Exercise brief.
In the entries below, find the line with "Trek-Expert (672, 2359)" and print exactly every line from there up to and including the line with "58 (169, 2132)", with no other lines.

——————

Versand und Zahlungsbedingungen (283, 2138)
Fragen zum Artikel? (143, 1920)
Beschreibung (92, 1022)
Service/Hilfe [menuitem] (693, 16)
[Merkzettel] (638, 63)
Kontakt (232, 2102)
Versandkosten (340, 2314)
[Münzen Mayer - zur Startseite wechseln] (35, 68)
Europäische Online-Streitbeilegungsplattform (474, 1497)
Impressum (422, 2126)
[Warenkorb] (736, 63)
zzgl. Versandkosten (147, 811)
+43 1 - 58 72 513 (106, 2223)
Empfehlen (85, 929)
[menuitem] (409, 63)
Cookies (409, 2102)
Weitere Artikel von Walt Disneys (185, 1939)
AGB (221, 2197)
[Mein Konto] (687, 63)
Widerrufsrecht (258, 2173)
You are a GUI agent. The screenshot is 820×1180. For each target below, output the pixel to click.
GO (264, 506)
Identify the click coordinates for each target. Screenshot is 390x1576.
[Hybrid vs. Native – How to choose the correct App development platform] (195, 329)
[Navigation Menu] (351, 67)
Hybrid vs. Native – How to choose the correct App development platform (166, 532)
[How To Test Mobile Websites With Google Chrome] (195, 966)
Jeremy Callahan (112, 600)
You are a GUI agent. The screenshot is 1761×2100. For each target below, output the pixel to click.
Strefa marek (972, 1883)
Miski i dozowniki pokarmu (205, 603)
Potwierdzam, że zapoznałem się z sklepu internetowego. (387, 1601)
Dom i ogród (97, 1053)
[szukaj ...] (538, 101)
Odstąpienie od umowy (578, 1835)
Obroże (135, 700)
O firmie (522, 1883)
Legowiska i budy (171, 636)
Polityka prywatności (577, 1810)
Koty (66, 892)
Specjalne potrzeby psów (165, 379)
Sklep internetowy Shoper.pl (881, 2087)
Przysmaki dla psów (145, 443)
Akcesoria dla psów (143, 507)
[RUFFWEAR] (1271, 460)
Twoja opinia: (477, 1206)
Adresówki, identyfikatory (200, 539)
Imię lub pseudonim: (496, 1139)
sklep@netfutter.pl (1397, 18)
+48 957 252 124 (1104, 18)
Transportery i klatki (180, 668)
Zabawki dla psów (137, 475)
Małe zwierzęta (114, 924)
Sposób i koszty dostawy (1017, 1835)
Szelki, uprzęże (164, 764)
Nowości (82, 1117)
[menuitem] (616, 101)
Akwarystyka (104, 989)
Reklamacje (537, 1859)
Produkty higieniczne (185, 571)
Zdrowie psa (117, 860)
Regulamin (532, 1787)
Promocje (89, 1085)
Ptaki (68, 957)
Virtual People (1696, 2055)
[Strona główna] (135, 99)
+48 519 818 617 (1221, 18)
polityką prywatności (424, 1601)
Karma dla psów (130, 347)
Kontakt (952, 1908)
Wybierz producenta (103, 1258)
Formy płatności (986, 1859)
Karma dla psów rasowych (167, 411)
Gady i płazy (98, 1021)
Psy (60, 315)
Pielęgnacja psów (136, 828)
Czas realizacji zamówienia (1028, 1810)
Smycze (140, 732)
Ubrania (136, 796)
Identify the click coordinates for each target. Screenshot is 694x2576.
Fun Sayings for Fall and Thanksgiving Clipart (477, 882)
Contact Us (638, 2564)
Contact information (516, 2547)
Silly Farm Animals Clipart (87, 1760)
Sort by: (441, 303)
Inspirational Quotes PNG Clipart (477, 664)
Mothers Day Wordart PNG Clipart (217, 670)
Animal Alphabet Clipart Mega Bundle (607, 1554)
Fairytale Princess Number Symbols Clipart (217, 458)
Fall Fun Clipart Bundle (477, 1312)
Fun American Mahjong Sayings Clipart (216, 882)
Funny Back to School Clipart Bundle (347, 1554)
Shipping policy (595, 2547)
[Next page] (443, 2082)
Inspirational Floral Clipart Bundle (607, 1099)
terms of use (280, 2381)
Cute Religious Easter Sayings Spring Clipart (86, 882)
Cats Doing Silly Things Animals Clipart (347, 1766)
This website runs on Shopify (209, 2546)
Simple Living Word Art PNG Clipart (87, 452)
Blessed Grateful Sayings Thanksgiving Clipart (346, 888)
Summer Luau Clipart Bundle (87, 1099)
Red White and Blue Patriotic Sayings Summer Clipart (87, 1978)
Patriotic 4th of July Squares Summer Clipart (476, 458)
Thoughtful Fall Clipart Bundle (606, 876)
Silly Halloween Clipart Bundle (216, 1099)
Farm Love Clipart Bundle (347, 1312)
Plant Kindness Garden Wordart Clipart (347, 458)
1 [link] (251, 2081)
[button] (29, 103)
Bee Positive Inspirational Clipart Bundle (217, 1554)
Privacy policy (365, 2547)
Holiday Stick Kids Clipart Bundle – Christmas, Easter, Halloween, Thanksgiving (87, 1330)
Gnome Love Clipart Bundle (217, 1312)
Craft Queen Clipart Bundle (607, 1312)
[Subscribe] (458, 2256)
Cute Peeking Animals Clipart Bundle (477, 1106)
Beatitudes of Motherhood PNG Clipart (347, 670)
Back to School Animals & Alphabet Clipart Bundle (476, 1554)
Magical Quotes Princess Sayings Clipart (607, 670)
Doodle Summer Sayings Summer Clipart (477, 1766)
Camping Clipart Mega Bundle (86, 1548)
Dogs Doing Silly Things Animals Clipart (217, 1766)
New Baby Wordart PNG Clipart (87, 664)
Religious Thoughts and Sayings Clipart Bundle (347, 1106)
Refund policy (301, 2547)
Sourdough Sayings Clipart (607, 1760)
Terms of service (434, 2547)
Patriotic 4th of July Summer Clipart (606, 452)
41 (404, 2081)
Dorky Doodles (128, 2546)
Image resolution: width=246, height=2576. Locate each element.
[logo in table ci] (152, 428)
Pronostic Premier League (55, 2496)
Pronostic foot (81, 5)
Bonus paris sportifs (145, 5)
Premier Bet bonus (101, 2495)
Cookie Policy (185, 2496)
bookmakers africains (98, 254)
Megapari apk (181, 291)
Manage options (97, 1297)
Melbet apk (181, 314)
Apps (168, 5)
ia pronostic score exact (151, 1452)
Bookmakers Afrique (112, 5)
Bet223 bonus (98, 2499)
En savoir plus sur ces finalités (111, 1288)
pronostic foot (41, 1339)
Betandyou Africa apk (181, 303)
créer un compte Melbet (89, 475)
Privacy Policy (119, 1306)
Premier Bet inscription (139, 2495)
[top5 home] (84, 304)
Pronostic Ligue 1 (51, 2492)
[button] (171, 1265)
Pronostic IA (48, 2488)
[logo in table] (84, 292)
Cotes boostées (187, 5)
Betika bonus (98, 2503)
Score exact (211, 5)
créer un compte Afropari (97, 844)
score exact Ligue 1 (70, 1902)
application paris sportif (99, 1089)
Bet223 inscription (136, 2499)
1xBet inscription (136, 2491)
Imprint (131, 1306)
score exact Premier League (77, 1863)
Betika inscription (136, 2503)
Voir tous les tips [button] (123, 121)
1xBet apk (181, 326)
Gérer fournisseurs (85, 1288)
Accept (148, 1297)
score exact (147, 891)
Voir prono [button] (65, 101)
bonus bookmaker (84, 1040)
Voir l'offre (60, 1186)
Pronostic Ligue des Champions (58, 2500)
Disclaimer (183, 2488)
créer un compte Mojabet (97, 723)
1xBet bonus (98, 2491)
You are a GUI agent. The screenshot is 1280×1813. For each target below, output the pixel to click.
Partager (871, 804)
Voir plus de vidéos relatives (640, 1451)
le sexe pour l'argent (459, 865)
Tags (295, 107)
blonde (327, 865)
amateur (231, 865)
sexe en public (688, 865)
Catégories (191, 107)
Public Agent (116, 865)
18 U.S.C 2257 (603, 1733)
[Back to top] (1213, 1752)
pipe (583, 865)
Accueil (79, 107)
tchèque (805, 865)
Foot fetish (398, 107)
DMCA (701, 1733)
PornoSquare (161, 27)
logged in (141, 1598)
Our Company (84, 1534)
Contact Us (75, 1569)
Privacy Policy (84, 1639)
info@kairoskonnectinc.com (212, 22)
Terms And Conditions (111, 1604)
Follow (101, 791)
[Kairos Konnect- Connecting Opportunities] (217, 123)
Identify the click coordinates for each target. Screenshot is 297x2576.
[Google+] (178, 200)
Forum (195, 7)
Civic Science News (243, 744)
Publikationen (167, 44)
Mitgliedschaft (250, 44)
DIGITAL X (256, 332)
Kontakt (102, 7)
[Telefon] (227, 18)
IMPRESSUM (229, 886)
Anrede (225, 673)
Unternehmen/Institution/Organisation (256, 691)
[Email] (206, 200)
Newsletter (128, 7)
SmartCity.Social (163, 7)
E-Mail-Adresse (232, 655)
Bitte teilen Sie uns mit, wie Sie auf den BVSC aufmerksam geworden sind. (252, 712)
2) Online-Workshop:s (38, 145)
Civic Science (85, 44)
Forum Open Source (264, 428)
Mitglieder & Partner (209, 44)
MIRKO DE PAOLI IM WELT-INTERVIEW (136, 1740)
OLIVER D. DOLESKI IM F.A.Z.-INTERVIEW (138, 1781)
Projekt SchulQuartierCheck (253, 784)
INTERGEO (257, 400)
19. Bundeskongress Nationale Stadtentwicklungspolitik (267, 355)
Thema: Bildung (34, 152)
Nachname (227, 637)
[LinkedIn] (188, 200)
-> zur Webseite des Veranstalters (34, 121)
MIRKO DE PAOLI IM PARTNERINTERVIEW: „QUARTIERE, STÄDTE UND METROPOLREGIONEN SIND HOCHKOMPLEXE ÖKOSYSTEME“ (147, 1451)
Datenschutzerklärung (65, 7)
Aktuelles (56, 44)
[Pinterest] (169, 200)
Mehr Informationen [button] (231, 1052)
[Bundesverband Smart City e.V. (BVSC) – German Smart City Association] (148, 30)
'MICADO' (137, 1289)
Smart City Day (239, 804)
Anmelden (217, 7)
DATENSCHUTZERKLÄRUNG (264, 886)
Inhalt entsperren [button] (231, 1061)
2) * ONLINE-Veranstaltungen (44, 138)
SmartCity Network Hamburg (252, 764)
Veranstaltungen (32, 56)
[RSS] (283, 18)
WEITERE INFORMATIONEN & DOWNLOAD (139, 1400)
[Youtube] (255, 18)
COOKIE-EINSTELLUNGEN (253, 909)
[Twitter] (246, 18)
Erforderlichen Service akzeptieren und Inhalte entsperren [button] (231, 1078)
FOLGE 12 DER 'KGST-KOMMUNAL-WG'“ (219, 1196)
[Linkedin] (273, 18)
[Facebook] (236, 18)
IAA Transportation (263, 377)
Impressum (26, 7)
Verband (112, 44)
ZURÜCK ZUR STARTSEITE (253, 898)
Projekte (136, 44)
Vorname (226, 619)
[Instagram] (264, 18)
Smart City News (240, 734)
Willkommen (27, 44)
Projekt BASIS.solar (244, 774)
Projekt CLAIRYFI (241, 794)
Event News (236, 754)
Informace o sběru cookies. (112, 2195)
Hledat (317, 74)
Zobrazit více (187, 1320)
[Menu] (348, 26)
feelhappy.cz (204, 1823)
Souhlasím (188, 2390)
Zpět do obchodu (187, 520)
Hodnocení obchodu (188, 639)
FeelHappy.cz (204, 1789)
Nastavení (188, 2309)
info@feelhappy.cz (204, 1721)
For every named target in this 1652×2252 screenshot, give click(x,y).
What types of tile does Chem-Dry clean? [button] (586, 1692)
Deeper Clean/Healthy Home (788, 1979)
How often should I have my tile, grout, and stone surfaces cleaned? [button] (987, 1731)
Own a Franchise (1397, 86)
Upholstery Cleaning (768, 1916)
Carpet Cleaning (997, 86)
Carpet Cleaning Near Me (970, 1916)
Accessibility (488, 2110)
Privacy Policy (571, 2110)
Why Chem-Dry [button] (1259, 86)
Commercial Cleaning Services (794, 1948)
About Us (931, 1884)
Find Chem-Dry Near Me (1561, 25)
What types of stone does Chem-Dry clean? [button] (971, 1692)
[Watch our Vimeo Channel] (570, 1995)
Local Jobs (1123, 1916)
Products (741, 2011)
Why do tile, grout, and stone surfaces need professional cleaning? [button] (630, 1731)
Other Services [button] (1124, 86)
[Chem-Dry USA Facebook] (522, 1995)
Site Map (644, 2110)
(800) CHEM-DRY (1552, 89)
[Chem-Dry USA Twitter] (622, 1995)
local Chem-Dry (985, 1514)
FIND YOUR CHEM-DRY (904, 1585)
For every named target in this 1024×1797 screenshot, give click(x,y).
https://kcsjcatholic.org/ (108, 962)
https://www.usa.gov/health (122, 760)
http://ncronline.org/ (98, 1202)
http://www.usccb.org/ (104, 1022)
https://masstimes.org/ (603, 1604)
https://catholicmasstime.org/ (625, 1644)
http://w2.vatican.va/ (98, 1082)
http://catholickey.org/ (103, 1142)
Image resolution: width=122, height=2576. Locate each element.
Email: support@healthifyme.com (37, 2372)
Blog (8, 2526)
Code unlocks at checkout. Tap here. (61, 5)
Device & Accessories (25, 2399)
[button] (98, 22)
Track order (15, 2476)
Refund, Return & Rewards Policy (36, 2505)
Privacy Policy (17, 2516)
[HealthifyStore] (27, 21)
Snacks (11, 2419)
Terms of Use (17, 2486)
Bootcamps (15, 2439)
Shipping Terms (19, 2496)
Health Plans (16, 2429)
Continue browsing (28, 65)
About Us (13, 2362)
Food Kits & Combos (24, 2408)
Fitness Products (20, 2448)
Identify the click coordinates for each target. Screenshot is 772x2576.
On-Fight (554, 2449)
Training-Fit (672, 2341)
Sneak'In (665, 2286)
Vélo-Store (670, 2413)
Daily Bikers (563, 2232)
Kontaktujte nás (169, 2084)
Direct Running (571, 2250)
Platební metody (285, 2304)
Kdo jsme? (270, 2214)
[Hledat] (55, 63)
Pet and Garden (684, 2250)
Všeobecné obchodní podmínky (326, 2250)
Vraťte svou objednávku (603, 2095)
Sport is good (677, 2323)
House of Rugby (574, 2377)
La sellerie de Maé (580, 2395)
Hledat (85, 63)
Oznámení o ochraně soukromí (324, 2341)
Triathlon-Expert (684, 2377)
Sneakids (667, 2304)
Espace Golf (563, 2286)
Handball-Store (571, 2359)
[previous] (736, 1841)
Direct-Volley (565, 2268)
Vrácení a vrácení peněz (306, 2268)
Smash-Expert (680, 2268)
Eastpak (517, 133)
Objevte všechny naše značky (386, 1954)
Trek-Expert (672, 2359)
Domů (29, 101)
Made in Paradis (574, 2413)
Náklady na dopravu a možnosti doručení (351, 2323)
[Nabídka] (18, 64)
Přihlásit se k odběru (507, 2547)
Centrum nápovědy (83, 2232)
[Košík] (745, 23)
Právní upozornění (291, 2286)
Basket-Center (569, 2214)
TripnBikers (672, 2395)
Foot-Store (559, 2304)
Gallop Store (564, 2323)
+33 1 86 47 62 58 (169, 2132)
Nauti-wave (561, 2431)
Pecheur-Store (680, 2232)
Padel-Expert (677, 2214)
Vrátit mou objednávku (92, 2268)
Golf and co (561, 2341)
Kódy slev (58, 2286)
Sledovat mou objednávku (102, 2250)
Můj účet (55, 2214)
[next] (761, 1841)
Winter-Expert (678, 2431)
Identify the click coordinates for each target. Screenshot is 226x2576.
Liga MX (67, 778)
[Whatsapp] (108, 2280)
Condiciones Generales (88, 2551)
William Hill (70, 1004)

——————

Result below.
Trek-Expert (672, 2359)
Domů (29, 101)
Made in Paradis (574, 2413)
Náklady na dopravu a možnosti doručení (351, 2323)
[Nabídka] (18, 64)
Přihlásit se k odběru (507, 2547)
Centrum nápovědy (83, 2232)
[Košík] (745, 23)
Právní upozornění (291, 2286)
Basket-Center (569, 2214)
TripnBikers (672, 2395)
Foot-Store (559, 2304)
Gallop Store (564, 2323)
+33 1 86 47 62 58 (169, 2132)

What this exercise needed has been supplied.